Exercise details -> The answer is the full set of records below, transcribed exactly.

= Beginning of Section =

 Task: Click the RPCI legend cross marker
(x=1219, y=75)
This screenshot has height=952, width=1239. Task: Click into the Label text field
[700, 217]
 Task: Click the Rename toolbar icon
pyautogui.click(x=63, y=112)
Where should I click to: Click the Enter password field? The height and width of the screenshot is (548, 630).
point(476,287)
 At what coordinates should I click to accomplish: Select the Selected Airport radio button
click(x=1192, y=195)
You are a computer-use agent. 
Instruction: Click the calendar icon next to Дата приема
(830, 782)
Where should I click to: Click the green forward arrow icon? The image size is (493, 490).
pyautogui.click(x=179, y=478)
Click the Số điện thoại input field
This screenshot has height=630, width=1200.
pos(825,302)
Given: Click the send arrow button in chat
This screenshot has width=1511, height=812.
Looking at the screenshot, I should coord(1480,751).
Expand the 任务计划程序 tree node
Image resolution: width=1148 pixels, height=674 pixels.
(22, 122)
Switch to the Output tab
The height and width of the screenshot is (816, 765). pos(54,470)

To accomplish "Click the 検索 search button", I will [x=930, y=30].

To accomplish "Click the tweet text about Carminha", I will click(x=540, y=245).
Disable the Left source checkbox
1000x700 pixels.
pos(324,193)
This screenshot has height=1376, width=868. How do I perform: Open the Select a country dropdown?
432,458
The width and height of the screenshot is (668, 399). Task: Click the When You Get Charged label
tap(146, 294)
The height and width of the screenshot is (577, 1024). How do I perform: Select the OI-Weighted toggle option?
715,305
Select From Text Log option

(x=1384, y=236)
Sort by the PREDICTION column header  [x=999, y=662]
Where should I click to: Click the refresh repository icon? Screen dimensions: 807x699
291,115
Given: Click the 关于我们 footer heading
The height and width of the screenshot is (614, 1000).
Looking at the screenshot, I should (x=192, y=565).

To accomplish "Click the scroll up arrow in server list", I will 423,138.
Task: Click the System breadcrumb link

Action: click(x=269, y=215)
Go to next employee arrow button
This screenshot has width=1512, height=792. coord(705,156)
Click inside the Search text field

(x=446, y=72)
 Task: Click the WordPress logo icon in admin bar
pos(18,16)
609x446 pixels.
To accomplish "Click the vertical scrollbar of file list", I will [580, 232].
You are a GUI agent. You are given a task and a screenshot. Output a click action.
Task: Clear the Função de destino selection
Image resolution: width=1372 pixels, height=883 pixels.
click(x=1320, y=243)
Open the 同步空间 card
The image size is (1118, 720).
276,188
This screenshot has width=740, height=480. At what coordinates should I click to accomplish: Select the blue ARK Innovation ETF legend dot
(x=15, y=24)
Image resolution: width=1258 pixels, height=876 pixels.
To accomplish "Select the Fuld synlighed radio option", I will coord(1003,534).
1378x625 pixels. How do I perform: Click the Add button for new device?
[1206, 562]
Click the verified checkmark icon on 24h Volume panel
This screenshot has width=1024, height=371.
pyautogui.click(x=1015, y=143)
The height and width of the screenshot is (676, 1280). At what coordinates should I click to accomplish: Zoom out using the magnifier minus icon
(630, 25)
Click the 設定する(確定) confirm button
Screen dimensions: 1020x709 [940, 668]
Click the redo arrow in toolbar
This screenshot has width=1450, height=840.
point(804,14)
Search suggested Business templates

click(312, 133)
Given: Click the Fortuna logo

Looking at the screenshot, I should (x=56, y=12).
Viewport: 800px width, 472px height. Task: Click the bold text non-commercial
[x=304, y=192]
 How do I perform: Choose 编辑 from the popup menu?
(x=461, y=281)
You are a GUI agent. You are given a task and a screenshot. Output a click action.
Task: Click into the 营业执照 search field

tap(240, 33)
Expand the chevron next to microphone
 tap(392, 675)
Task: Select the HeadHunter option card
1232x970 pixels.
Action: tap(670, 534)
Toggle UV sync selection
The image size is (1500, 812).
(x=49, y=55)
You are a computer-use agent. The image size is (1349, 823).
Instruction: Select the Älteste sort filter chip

= End of Section =

Answer box ->
 Task: Click the RPCI legend cross marker
(x=1219, y=75)
This screenshot has height=952, width=1239. Task: Click into the Label text field
[700, 217]
 Task: Click the Rename toolbar icon
pyautogui.click(x=63, y=112)
Where should I click to: Click the Enter password field? The height and width of the screenshot is (548, 630).
point(476,287)
 At what coordinates should I click to accomplish: Select the Selected Airport radio button
click(x=1192, y=195)
You are a computer-use agent. 
Instruction: Click the calendar icon next to Дата приема
(830, 782)
Where should I click to: Click the green forward arrow icon? The image size is (493, 490).
pyautogui.click(x=179, y=478)
Click the Số điện thoại input field
This screenshot has height=630, width=1200.
pos(825,302)
Given: Click the send arrow button in chat
This screenshot has width=1511, height=812.
Looking at the screenshot, I should coord(1480,751).
Expand the 任务计划程序 tree node
Image resolution: width=1148 pixels, height=674 pixels.
(22, 122)
Switch to the Output tab
The height and width of the screenshot is (816, 765). pos(54,470)

To accomplish "Click the 検索 search button", I will [x=930, y=30].

To accomplish "Click the tweet text about Carminha", I will click(x=540, y=245).
Disable the Left source checkbox
1000x700 pixels.
pos(324,193)
This screenshot has height=1376, width=868. How do I perform: Open the Select a country dropdown?
432,458
The width and height of the screenshot is (668, 399). Task: Click the When You Get Charged label
tap(146, 294)
The height and width of the screenshot is (577, 1024). How do I perform: Select the OI-Weighted toggle option?
715,305
Select From Text Log option

(x=1384, y=236)
Sort by the PREDICTION column header  [x=999, y=662]
Where should I click to: Click the refresh repository icon? Screen dimensions: 807x699
291,115
Given: Click the 关于我们 footer heading
The height and width of the screenshot is (614, 1000).
Looking at the screenshot, I should (x=192, y=565).

To accomplish "Click the scroll up arrow in server list", I will 423,138.
Task: Click the System breadcrumb link

Action: click(x=269, y=215)
Go to next employee arrow button
This screenshot has width=1512, height=792. coord(705,156)
Click inside the Search text field

(x=446, y=72)
 Task: Click the WordPress logo icon in admin bar
pos(18,16)
609x446 pixels.
To accomplish "Click the vertical scrollbar of file list", I will [580, 232].
You are a GUI agent. You are given a task and a screenshot. Output a click action.
Task: Clear the Função de destino selection
Image resolution: width=1372 pixels, height=883 pixels.
click(x=1320, y=243)
Open the 同步空间 card
The image size is (1118, 720).
276,188
This screenshot has width=740, height=480. At what coordinates should I click to accomplish: Select the blue ARK Innovation ETF legend dot
(x=15, y=24)
Image resolution: width=1258 pixels, height=876 pixels.
To accomplish "Select the Fuld synlighed radio option", I will coord(1003,534).
1378x625 pixels. How do I perform: Click the Add button for new device?
[1206, 562]
Click the verified checkmark icon on 24h Volume panel
This screenshot has width=1024, height=371.
pyautogui.click(x=1015, y=143)
The height and width of the screenshot is (676, 1280). At what coordinates should I click to accomplish: Zoom out using the magnifier minus icon
(630, 25)
Click the 設定する(確定) confirm button
Screen dimensions: 1020x709 [940, 668]
Click the redo arrow in toolbar
This screenshot has width=1450, height=840.
point(804,14)
Search suggested Business templates

click(312, 133)
Given: Click the Fortuna logo

Looking at the screenshot, I should (x=56, y=12).
Viewport: 800px width, 472px height. Task: Click the bold text non-commercial
[x=304, y=192]
 How do I perform: Choose 编辑 from the popup menu?
(x=461, y=281)
You are a GUI agent. You are given a task and a screenshot. Output a click action.
Task: Click into the 营业执照 search field

tap(240, 33)
Expand the chevron next to microphone
 tap(392, 675)
Task: Select the HeadHunter option card
1232x970 pixels.
Action: tap(670, 534)
Toggle UV sync selection
The image size is (1500, 812).
(x=49, y=55)
You are a computer-use agent. The image size is (1349, 823).
Instruction: Select the Älteste sort filter chip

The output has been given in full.